France: participants in Temptation Island are employees, not performers
Kluwer Copyright Blog
June 10, 2013
Please refer to this post as:, ‘France: participants in Temptation Island are employees, not performers’, Kluwer Copyright Blog, June 10 2013, http://copyrightblog.kluweriplaw.com/2013/06/10/france-participants-in-temptation-island-are-employees-not-performers/
“The Supreme Court considers that the participants in the reality TV program had no role to play and that there was no text. They were simply asked to be themselves and express their reactions to the situations they faced. The artificial nature of these situations was not enough to give them the quality of actors.”
L’Ile de la Tentation is the French version of the American reality television program Temptation Island, in which couples agree to live on an exotic island with a group of singles of the opposite sex, in order to test the strength of their relationships.
53 participants in this television series applied to the Labour Court on the grounds that the “set of rules applicable to the participants” had to be qualified as being a labour law agreement and that they should be recognised as performers, and therefore should be granted performers’ rights.
In a judgement of 24 April 2013, the Cour de Cassation, the French Supreme Court, upholds the findings of the Court of Appeal of Versailles which ruled that the participants are employees under the French Labour Code, but not performers (Court of Appeal of Versailles, 6th chamber, 5 April 2011, RLDI 2011/71, no 2346), it being specified that under French law, performers are usually considered as being employed by their producer.
The Supreme Court first recalls that the program is described by the television channel as follows: “four unmarried couples, not in civil unions, childless, test their feelings for each other during a stay of a period of twelve days on an exotic island, during which they are filmed in their everyday life, especially during activities (diving, horse riding, waterskiing, sailing, etc.), that they share with singles of the opposite sex. Following their stay, the participants talk about their feelings with their partner. There are neither winners nor prizes”.

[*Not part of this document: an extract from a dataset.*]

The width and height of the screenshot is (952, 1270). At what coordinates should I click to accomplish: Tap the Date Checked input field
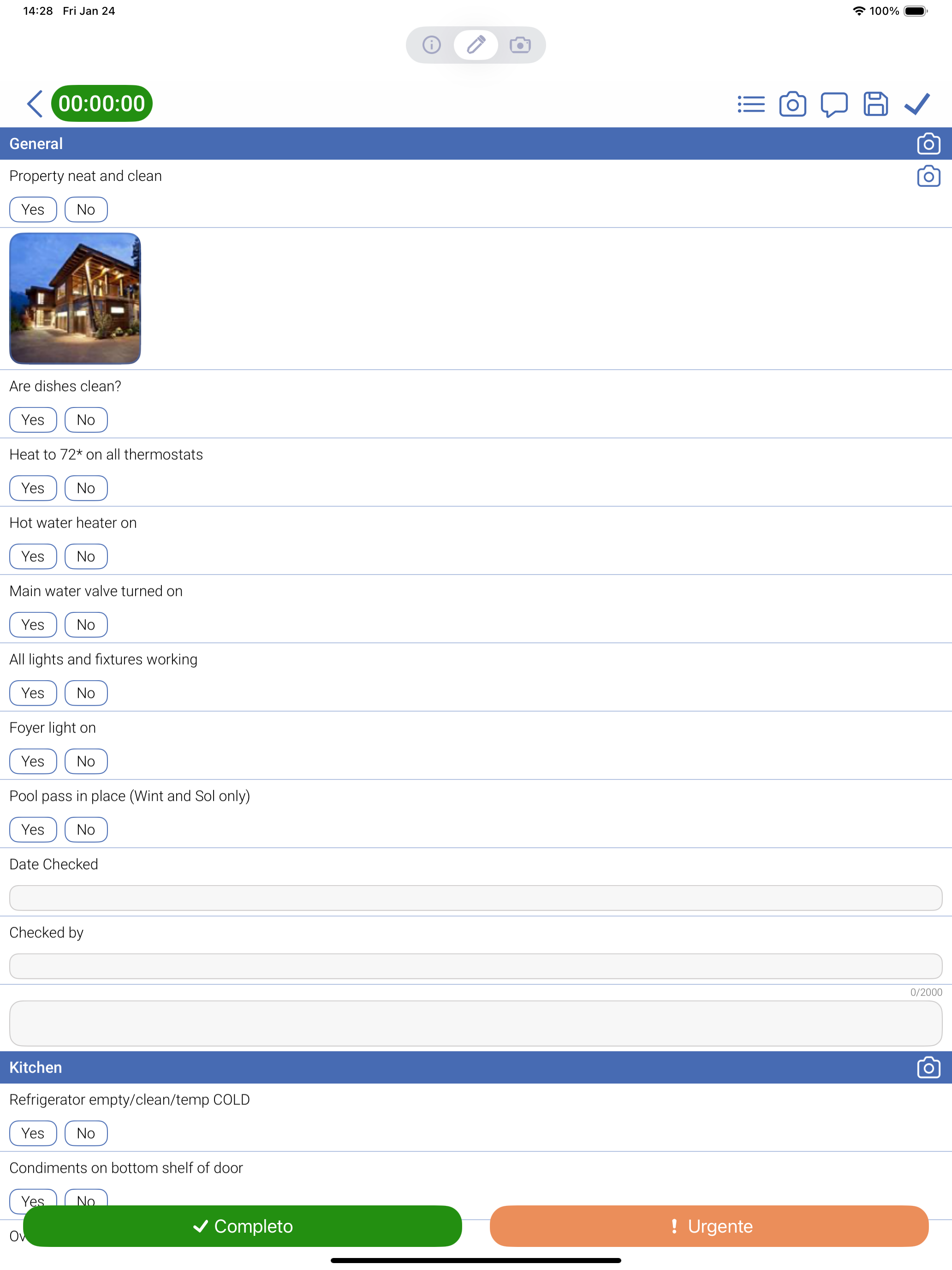point(476,898)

Concerning the existence of an employment contract and its condemnation to pay salaries and damages, the television channel TF1 Production argued that the participants are not in a relationship of subordination (which is the case law criterion for the existence of a labour contract), since simply being filmed and expressing one’s feelings does not constitute intellectual or manual labour. However, the Supreme Court approves the Court of Appeal which had noted that a script described the imposed activities, the directed interviews, the clothes that had to be worn, the schedules, the obligation to live on site, etc. All this proves the existence of a relationship of subordination between the participants and the television channel, and therefore the existence of a labour contract.
For their part, the participants challenged the Court of Appeal’s judgement for denying their performer status. The participants argued that article L.212-1 of the French Intellectual Property Code provides that “performers shall be those persons who act, sing, deliver, declaim, play in or otherwise perform literary or artistic works, music, circus or puppet acts”. The Supreme Court however considers that the participants in the TV program had no role to play and that there was no text. They were simply asked to be themselves and express their reactions to the situations they faced. The artificial nature of these situations was not enough to give them the quality of actors. The Court of Appeal was therefore correct in finding that their performance did not involve any interpretation.